Begin at the first line of the records below and, please, give each line again exactly until the line with "This screenshot has width=668, height=439." is included.

○ ○ ○ ○ ○ ○ ○

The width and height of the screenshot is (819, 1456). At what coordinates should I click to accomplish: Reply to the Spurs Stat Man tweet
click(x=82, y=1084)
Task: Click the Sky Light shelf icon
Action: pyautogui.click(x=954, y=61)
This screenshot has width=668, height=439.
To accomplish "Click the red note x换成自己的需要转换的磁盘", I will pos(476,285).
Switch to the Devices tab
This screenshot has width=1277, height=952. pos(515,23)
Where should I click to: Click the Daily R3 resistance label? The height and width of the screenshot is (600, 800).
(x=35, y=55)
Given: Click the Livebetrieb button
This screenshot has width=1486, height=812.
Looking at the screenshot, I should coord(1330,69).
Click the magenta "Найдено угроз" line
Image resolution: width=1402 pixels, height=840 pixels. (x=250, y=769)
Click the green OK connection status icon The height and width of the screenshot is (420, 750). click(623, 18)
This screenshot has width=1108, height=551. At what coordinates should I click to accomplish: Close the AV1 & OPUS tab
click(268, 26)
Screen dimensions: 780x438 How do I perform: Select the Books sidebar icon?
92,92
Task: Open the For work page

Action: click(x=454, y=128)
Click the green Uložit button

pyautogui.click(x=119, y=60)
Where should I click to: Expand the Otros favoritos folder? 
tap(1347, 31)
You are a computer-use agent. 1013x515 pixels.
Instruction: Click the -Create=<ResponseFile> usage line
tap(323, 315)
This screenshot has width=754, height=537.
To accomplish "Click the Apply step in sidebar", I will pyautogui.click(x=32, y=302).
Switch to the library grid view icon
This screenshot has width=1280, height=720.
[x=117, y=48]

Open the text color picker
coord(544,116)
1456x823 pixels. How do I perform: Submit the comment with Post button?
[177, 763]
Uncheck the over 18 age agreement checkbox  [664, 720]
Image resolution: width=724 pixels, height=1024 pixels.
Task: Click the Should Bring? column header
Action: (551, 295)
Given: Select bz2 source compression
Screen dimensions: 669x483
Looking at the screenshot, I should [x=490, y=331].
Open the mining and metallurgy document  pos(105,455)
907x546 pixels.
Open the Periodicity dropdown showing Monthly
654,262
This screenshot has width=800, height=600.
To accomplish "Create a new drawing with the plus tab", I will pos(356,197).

○ ○ ○ ○ ○ ○ ○

SOLUTION FOR THIS EXERCISE
The width and height of the screenshot is (819, 1456). At what coordinates should I click to accomplish: Reply to the Spurs Stat Man tweet
click(x=82, y=1084)
Task: Click the Sky Light shelf icon
Action: pyautogui.click(x=954, y=61)
This screenshot has width=668, height=439.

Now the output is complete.